A street artist's life changed when he ended up at a mysterious art museum. DBT,Korean,Novel,Translation,Art,Artist,Slice of life,Poor to Rich,Mystery

At Artist Company, Paju.

Youngju, who had been observing me since dawn, approaches as I sit in front of my PC.

“Aren’t you preparing for the exhibition? There’s no time to relax.”

“Oh, just searching for something.”


Youngju asks, looking at my monitor.

“Oil painting? Are you submitting it for the exhibition?”

Yeonjeong, a Western painting major, perks up her ears and runs over.

“Brother, are you going to paint in oil?”

“Well, I haven’t decided yet.”

Oil painting. A technique that enhances texture using knife painting.

After talking with my brother last night, I researched touchable paintings all night. Luckily, our company has a 3D printer, so we can create tangible, sculptural paintings after painting.

‘But can that be called a painting?’

Though oil paintings have texture, they shouldn’t be touched.

Oil paint, as the name implies, contains a lot of oil. It takes a long time to dry and can easily deteriorate from external impacts even after it dries.

What's created with a 3D printer is closer to a sculpture than a painting. I want to show real paintings to my brother and others who share his pain. But I can’t think of a way.

Yeonjeong, showing interest, hovers around me and soon leaves, bored with my silent search. But Youngju, arms crossed, still stands behind me.



“Thinking about your brother?”


This guy knows too much about me.

“Haha, kind of.”

“…………… Is it okay?”

Youngju’s question carries a hidden meaning.

While a brother's concern is admirable, displaying paintings for the blind at a joint exhibition in a hotel might not be competitive.


Youngju’s thoughts are valid.

The people I met yesterday. Jeong Soohan, Joo Chaeyoung, Lee Hwajeong, Jeon Kwangho, Kim Jeongmin.

All of them are young painters leading contemporary art in Korea. In a competition with them, I might need to choose the best of what I can do.


The museum inspired me to dream and to see the marginalized. And among them, I saw my brother. Is this really the path the museum wants me to take?

Feeling frustrated, I put down the mouse, pushed the chair back, and rested my head on my arms.

“Ah, it’s tough.”

Youngju still stands there, arms crossed, looking down at me.

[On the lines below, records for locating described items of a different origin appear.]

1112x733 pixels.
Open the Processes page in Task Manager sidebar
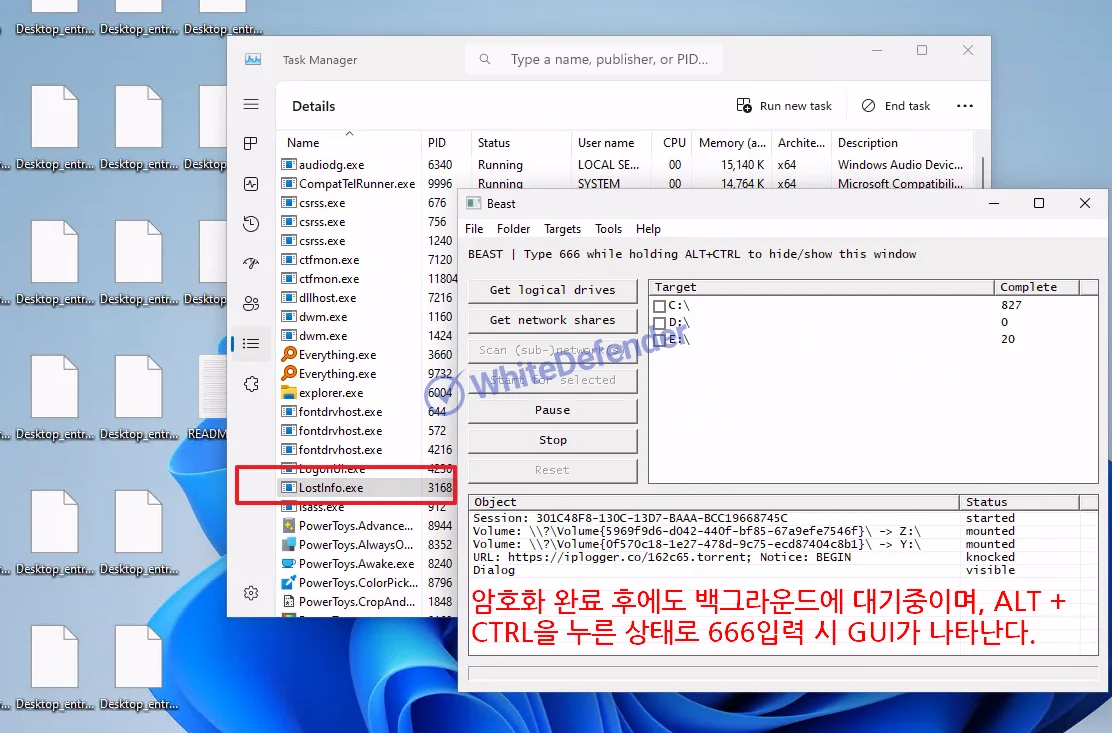coord(251,144)
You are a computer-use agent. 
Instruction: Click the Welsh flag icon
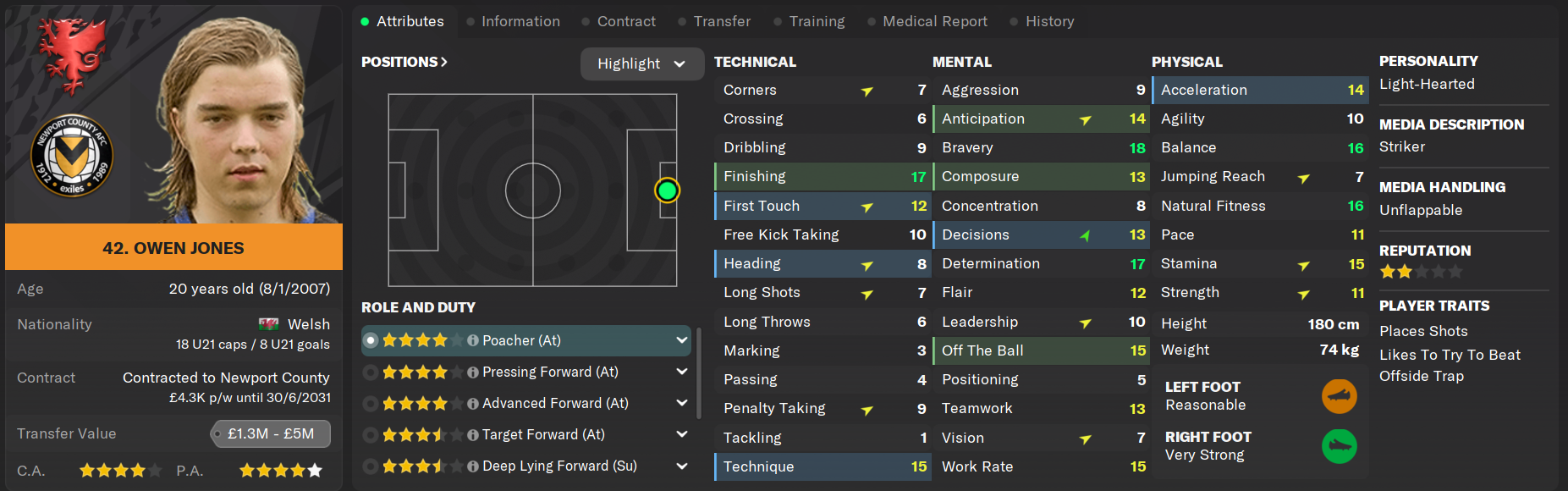tap(269, 324)
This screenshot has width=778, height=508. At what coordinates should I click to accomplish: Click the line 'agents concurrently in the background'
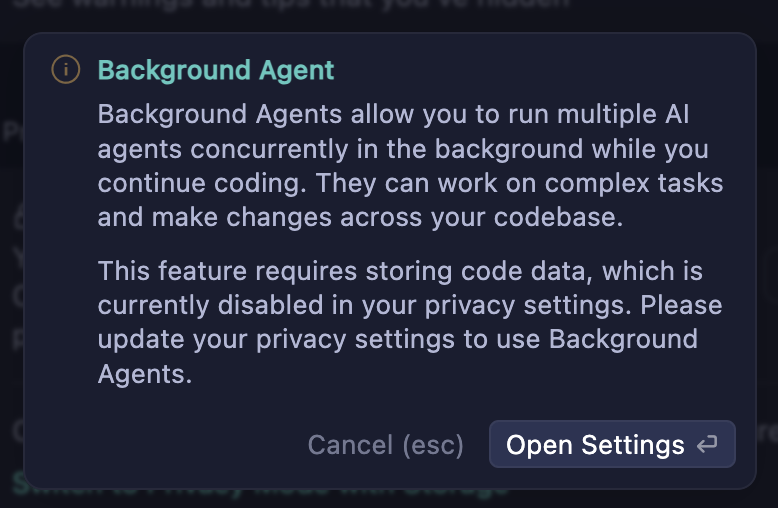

I look at her face and suddenly remember that my friend used to be a docent at the Seoul Museum of Art. There probably aren’t many who understand the artistic aspect that Youngju needs to know better than her.



“About oil painting, is there no way to make the finished painting touchable? Like coating it after it’s painted.”

“Then the painting would be shiny, right?”


“And even with coating, it’s weak. The inside needs to be strong to enhance durability with a coating, but oil paint is too fragile.”

“So, there’s no way.”

“Do you want to make a painting that your brother can touch?”

“Yeah, if possible.”


Youngju pulls up a chair and joins me in my quandary.

"I want to find the answer to creating tactile paintings in the matiere technique."

Matiere, a French term meaning material or substance, is a term that encompasses all methods of adding texture to paintings. It includes any technique that creates a three-dimensional effect, like oil paintings with their rough surfaces.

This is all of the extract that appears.